日産婦医会報(平成19年04月)

マスコミ対応の留意点について

医療対策委員会委員 小笠原 敏浩


はじめに

 マスコミの取材を受けた後、実際に放送されたテレビや掲載された新聞をみると、報道側の意向で大きく編集されて、強調して話した部分が報道されず、想像していた内容とニュアンスが大分異なっている例を経験することがあります。
 この編集は、報道側ではごく当たり前のことで、取材を受ける際はそのことを十分に念頭におかなければなりません。もちろん、報道機関によりその対応は異なり、掲載前に掲載原稿や報道内容を送ってくださるマナーを守る記者もいれば、多忙な日常診療の貴重な時間を割いて対応したにもかかわらず、報道日さえも告げることなく、その後、何の連絡もないマナーを守らない記者もいます。いずれにせよ、企業同様にわれわれもマスコミの取材には対応体制が必要です。マスコミは、多くの読者へ向けて情報の発信を行うので、その対応は常に慎重に行う必要があります。

通常の取材に対する対応

 記者から取材の申し込みがあった場合には、記者の応対も様々ですが、できれば取材の意図と大まかな内容を文書で受けることが望まれます。電話による取材の場合でもファックスにて取材の意図と大まかな内容を受け取ってから実際の取材に応じるなどの慎重さが必要であり、掲載前に原稿の確認が可能かどうか聞いておくことも必要です。しかし、強制的に掲載前の記事を見せるように要求してはいけません。また、記者を自分の施設や取り組みの宣伝に利用するような態度は慎まなければなりません。

事故やトラブルに関わる取材への対応

  1. 取材に対する初期対応
     事故やトラブルに関わることでは、院長が取材を受けるかどうかの決定をし、院長または副院長が窓口になり早急に取材に対する体制を作ることが必要です。
  2. 取材に対する体制作り
     多忙な日常診療で患者さん・妊婦さんの安全を守り、混乱を避けるためにも、窓口は一本化し、職員や関係者に直接取材の依頼があった場合には、院長へ報告し、院長・副院長が対応するようにします。
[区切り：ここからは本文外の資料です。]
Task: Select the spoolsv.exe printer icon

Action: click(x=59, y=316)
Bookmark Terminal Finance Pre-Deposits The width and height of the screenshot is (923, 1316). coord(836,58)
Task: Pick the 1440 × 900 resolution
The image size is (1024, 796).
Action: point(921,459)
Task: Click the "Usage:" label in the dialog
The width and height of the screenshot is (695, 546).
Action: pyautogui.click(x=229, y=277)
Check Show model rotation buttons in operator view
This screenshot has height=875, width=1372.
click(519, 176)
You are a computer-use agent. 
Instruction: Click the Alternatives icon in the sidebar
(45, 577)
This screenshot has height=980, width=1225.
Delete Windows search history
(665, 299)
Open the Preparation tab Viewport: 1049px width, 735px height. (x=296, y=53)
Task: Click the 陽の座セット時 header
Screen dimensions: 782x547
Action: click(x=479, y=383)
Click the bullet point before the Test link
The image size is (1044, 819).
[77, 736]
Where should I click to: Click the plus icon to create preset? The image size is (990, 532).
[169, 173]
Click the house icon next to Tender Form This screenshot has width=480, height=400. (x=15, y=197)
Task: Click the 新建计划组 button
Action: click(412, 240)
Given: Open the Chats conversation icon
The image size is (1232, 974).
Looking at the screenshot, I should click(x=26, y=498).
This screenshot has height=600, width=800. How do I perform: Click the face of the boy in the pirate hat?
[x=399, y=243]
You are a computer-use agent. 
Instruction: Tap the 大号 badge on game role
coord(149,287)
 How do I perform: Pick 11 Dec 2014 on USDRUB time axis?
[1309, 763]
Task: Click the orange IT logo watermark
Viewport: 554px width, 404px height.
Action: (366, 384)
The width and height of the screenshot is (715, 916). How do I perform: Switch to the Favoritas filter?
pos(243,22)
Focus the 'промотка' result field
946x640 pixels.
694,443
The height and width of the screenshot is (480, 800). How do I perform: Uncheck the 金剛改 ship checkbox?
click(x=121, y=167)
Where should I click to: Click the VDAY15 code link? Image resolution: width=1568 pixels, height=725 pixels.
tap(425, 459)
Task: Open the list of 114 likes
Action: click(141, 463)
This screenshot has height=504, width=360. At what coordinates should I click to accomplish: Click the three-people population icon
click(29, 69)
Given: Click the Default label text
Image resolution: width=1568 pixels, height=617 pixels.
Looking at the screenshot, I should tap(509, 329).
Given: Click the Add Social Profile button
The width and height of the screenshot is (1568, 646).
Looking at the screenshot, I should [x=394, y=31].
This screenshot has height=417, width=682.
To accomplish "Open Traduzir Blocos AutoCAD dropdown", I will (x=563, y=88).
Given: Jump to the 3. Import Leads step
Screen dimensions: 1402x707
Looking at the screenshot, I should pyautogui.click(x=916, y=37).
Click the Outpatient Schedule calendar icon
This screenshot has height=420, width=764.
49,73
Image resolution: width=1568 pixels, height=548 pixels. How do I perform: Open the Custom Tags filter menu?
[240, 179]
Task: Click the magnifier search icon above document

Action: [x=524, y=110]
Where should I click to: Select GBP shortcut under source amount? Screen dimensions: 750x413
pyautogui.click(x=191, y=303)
また、記者会見などを行う場合は、会見前に、院長および関係者と事前に事実の検証と十分な打ち合わせを行うことが必要です。また、重大な事項に関する記者会見は、日産婦医会・医師会等に相談した上で対応することが望ましいと思われます。
  3. 実際の取材の際の対応
     記者会見や取材の際には、必ず記録者を同席させて取材内容の記録をするか、記者に同意を得てIC レコーダーで録音し、後で文書を起こすことが必要です。また、記者の姿勢によるのでしょうが、事前に掲載予定の原稿のチェックができる場合がありますので、可能ならお願いするべきでしょう。しかし、掲載前に確認することを要求することはできませんので、その記者のやり方を見ながらで判断してください。
     実際の取材での答弁は、事実のみを語り憶測で話すことは絶対避けなければなりません。興奮することなく、平静で毅然とした態度で臨みましょう。また、確実でないこと、不明なことは推測で回答せず、「現時点では分からないので、後ほど文書で回答します」と明確に伝えることが必要です。その他、われわれは患者さんを守る立場であることを忘れずに、患者さんの守秘義務を守り、患者情報は患者および家族の同意・了解を得てから公表するようにします。公表できないことは「公表できません」とはっきりと伝えることが必要でしょう。
  4. 誤報への対応
     記事に誤りがあれば、BRC(放送と人権等権利に関する委員会)および担当記者に抗議します。また、日産婦医会・医師会等に相談し、その後の対応を検討しましょう。

その他の基本的な対応

 時間や出血量などの数値あるいは病名などを述べる場合は、さらに正確に伝えることが必要になりますので、即答せずに文書に記録した上で回答すべきです。

おわりに

 取材に応じる際は、入念な事前準備と、感情に左右されず毅然とした態度で取材に臨むことが大事です。また、複雑なケースについては、個人で判断せず、日産婦医会・医師会等に相談したうえで対応することが望まれます。